TASK ITEM: In this exercise, retype exactly and only the lines from the top of the entries below through the line that holds "The height and width of the screenshot is (512, 384).", omitting pictures.

Records contained in a dataset:
• • • • •
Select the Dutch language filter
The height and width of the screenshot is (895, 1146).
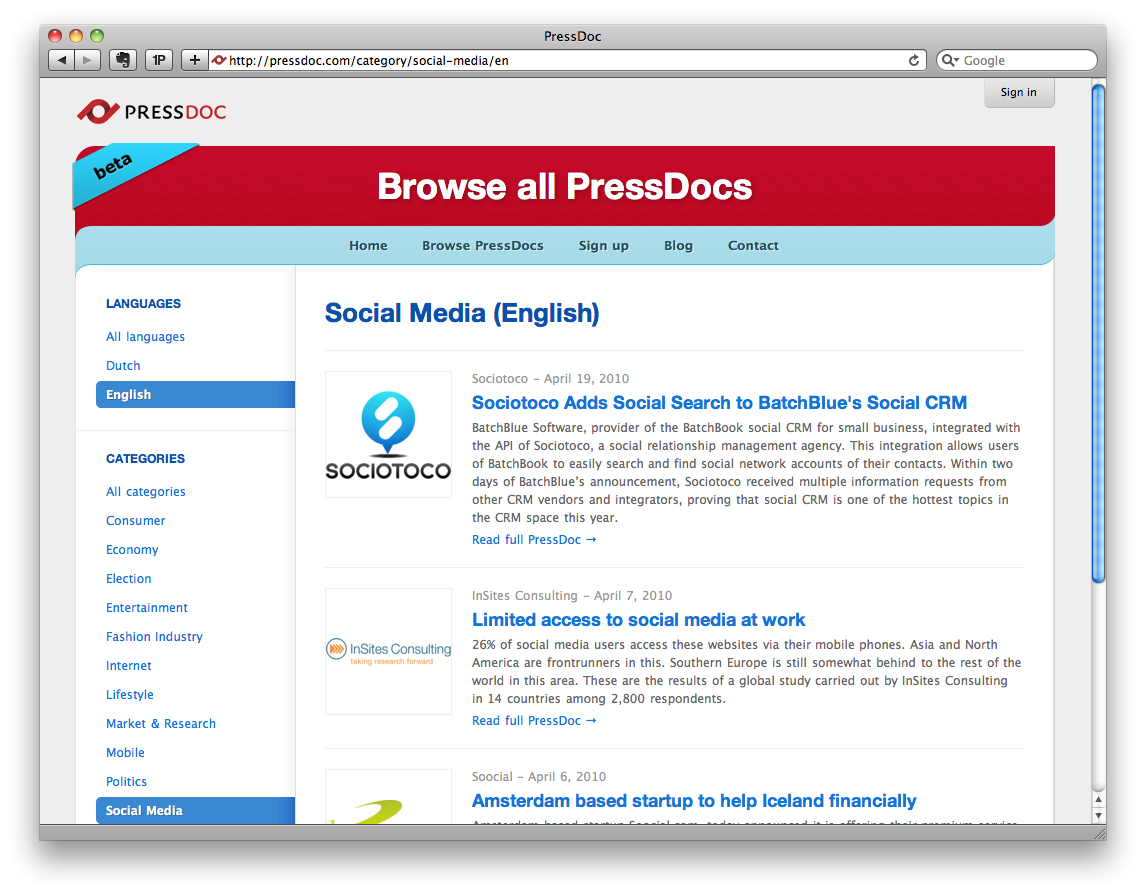coord(123,365)

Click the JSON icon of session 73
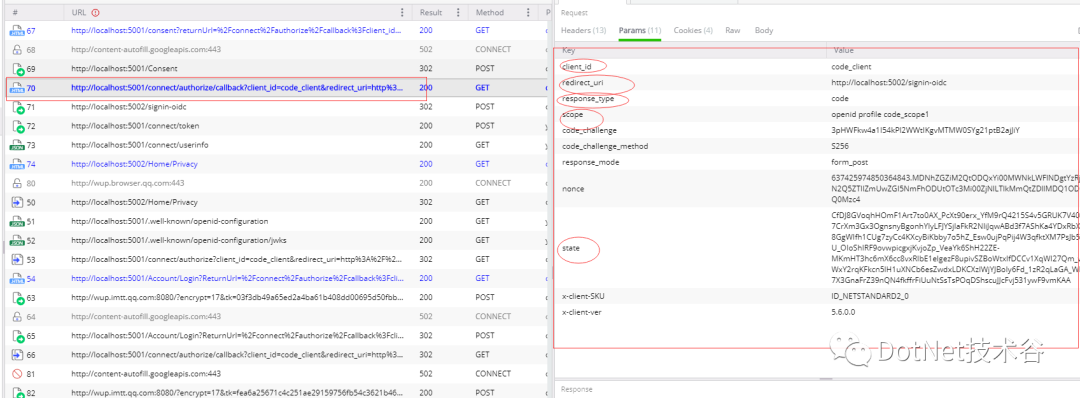tap(16, 145)
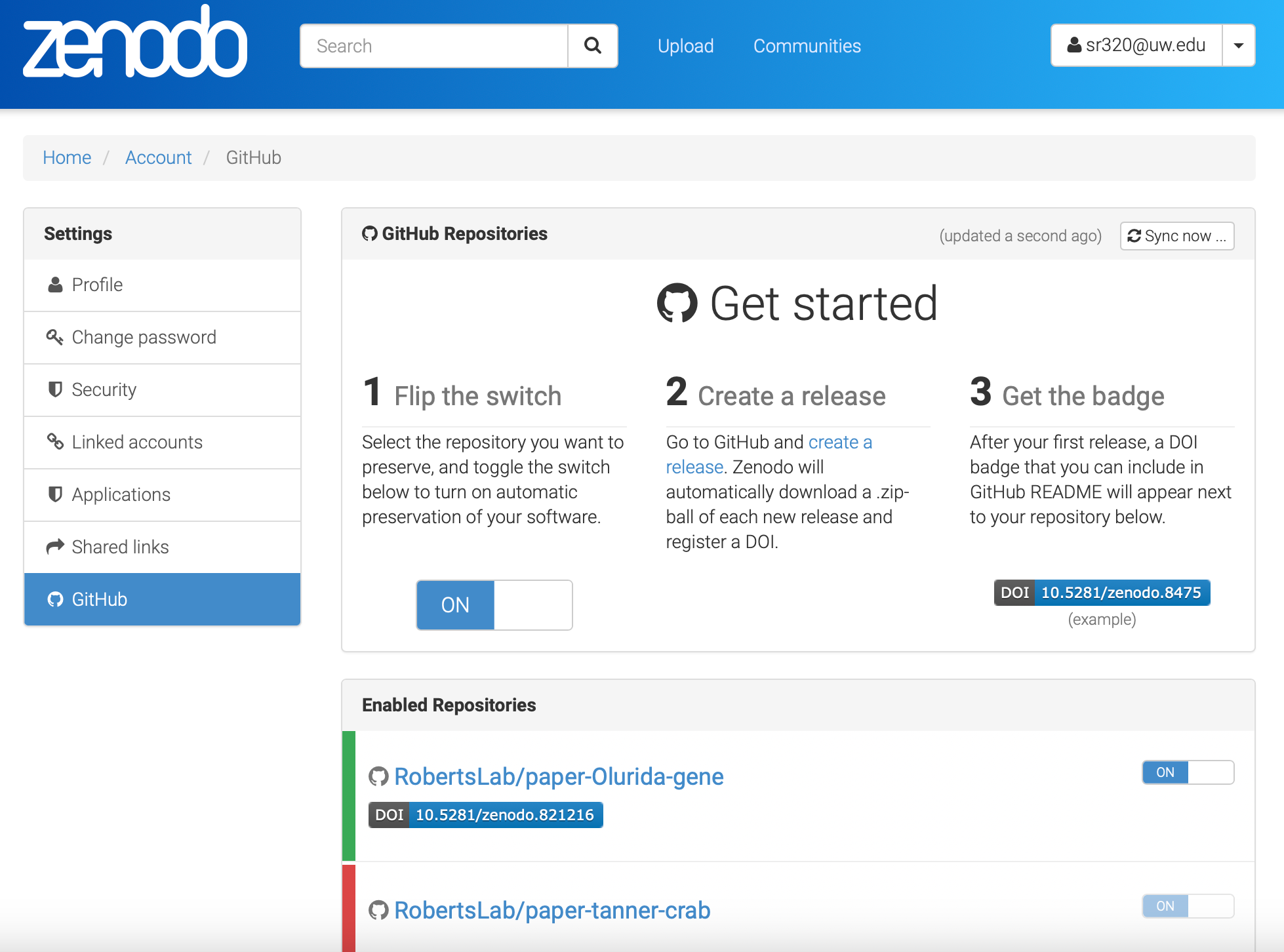
Task: Toggle the large example ON switch
Action: tap(494, 605)
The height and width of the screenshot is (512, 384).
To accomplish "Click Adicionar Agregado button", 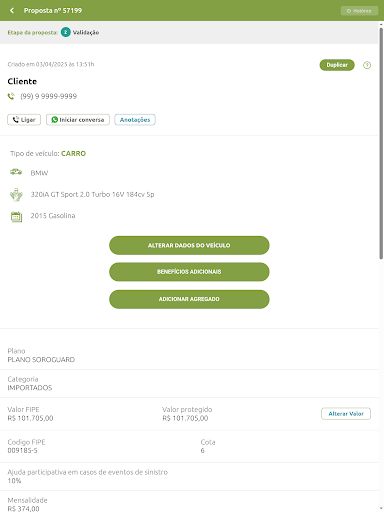I will [189, 299].
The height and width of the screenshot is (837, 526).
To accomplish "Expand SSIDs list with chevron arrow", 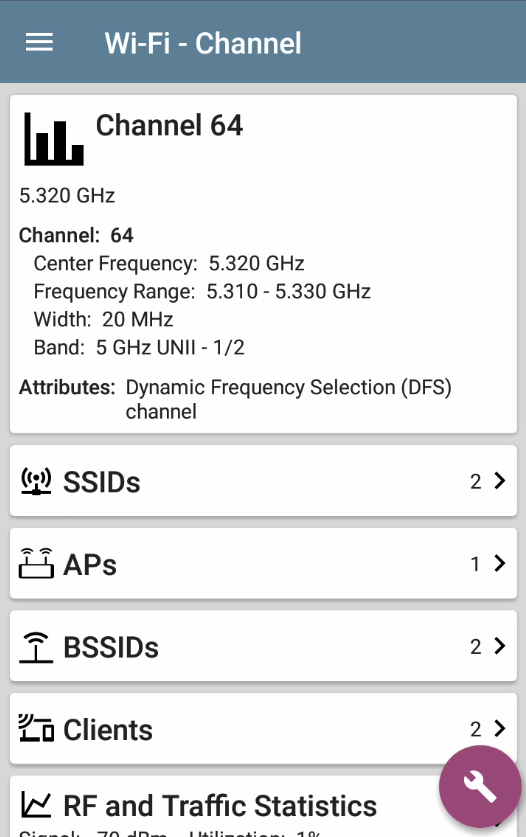I will 500,480.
• • • • •
SOLUTION FOR THIS PROBLEM:
Select the Dutch language filter
The height and width of the screenshot is (895, 1146).
coord(123,365)

Click the JSON icon of session 73
tap(16, 145)
Task: Toggle the large example ON switch
Action: tap(494, 605)
The height and width of the screenshot is (512, 384).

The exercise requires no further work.